Rapper MFnMelo met Saba as a precocious 13-year-old who already had a keen ear for arranging music. He would hang out in the budding musician’s basement and rap over the instrumentals being created. The seeds of what would be Pivot Gang were being planted.
And Melo knew Saba would be special. “He’s just very sure of himself,” he says. “Even when he’s uncertain about something musically, he’s sure he can figure it out.”
Pivot Gang performed at open-mics throughout the West Side and quickly became popular. “We would yell out Pivot and everybody would say that s--- back,” Saba recalls. “Hearing that? It does something. We’re teenagers, so hearing the power and the name of our collective, we knew we had something.”
Over the next three years, Saba released two well-received mix tapes (“GETCOMFORTable” and “ComfortZone”), was featured on Chance the Rapper’s breakthrough mix tape, “Acid Rap,” and released his debut album, “Bucket List Project,” to widespread acclaim. It dropped in 2016 amid a wave of noted releases from the city’s emerging talent: Noname, Smino, Jamila Woods, Ravyn Lenae and Mick Jenkins. Then “CARE FOR ME” came out and the raves were nearly universal. Suddenly, Saba was an ascendant star. “How everyone sees him now is how I saw him at 13,” Melo says.

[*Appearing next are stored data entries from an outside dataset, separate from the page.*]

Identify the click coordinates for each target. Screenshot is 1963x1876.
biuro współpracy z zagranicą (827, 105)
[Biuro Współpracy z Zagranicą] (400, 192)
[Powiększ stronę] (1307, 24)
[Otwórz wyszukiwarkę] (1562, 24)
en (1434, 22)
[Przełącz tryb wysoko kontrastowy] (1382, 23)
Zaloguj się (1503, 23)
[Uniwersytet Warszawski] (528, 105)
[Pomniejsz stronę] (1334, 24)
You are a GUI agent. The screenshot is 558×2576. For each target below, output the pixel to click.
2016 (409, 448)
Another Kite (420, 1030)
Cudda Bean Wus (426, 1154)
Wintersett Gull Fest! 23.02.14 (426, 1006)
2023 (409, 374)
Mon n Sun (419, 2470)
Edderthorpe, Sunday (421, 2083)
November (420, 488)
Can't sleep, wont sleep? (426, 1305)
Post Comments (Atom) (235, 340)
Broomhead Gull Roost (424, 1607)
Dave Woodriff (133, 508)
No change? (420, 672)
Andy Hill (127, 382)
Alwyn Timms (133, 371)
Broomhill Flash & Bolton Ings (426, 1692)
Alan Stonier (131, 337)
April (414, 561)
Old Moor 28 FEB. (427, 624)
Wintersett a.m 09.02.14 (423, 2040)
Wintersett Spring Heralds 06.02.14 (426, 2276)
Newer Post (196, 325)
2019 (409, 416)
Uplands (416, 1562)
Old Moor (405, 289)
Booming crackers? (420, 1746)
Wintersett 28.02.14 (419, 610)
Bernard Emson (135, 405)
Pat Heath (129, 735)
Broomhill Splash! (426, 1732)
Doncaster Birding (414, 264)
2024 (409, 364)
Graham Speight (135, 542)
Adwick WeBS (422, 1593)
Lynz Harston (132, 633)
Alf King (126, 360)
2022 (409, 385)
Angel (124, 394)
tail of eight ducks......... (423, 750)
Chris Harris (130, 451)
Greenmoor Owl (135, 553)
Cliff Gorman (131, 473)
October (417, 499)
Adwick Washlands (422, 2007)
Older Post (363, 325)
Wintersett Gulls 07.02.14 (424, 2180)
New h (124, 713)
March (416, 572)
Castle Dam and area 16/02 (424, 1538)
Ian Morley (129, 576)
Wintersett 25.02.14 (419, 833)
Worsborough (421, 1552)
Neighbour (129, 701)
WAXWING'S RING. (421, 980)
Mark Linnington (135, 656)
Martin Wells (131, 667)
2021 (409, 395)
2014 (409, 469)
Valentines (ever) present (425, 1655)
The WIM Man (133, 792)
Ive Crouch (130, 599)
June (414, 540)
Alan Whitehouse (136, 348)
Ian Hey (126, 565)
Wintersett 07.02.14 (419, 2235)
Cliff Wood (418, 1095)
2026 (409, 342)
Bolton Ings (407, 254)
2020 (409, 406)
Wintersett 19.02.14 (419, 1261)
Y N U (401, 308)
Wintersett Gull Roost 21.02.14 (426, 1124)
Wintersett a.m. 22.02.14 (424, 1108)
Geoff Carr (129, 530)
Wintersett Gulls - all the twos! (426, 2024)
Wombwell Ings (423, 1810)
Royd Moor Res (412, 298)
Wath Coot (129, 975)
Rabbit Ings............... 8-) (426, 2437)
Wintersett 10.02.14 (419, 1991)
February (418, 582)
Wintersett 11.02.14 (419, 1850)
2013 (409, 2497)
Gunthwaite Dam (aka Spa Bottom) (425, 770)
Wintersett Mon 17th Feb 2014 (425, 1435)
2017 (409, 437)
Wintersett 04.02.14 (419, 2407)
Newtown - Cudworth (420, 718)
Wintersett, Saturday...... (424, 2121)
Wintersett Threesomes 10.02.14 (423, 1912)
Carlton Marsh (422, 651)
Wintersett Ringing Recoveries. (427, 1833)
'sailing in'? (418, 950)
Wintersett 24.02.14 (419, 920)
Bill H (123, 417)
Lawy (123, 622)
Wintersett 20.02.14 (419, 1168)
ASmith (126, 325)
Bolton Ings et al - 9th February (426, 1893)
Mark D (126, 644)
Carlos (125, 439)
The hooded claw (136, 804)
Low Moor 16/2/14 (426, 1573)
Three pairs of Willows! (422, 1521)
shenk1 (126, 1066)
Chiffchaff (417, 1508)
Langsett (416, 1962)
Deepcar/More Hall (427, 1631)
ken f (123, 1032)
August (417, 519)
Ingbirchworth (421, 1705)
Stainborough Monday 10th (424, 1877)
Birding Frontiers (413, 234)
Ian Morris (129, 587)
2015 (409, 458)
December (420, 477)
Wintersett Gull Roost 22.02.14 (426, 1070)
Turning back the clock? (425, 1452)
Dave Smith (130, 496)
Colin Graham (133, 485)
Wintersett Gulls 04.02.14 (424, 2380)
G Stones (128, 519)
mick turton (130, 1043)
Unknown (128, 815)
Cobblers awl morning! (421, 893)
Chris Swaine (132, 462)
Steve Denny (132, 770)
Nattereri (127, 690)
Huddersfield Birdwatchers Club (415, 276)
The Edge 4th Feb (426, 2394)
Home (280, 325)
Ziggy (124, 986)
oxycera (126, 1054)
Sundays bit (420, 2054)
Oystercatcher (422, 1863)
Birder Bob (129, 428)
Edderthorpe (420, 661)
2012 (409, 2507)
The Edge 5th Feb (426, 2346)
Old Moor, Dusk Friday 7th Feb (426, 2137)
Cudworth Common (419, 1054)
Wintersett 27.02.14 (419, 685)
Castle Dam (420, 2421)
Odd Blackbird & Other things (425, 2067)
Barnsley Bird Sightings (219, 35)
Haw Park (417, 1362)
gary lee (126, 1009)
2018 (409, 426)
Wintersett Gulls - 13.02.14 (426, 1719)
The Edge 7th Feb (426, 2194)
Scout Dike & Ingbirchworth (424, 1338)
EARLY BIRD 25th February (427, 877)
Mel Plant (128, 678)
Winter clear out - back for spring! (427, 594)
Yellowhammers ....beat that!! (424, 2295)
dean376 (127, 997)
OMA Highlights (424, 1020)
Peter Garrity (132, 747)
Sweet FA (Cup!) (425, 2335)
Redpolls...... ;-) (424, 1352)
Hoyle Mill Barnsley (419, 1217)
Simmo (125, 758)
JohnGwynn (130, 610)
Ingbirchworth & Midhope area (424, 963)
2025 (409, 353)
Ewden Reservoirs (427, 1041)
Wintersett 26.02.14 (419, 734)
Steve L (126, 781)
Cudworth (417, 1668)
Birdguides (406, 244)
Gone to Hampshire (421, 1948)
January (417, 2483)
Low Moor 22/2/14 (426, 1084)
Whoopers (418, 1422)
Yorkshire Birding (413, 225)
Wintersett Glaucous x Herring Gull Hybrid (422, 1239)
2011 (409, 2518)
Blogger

On “Few Good Things,” Saba looks back with a slight grin and not a furrowed brow. By his own admission, “CARE FOR ME” was dark (“You had to be in the right head space on a Sunday night with headphones,” he jokes). Here, he wanted a lively record that made the subject matter more palatable. While tracks “Come My Way” and “If I Had a Dollar” actually predate the previous album’s release, much of “Few Good Things” was created in 2020 during the height of the pandemic. Initially, Saba was going to put out a mix tape — “just a collection of some fun songs,” he says. But when the world shut down because of the coronavirus, the music he’d planned to release didn’t fit the mood. It was much more festive and didn’t tell a story, so he reworked the album, recorded the song “Fearmonger” over Zoom last year, and came back with a more honest project that represents the time.
Family is also a dominant theme on “Few Good Things.” On the cover is his grandfather, Carl, sitting against a chain-link fence in front of his mother’s house, with his face peering through pastel-colored flowers. Saba name-checks his granddad on the opening track, “Free Samples,” and includes a phone call with him for the promotional film.
In the short film, against a slow blend of abstract scenes, Carl and Saba discuss the house in question, and why they sold the house in the first place. “I had those savings to fix it up,” Carl tells his grandson. “I wanted to keep it … for 40 years or 50 years, everybody would go into the house.” It wasn’t just his mother’s house; it was a respite for people in the neighborhood who needed safe haven.
The house becomes a character on “Few Good Things” and an asylum for Saba himself. It’s why he looks so fondly at it: It raised the people who raised him.
“I want people to go away with something,” Saba says of the album. “What you feel is up to you, but feel something. It’s a lot of emotions. There were a lot of worlds we went in and out of. It’s a culmination of everything.”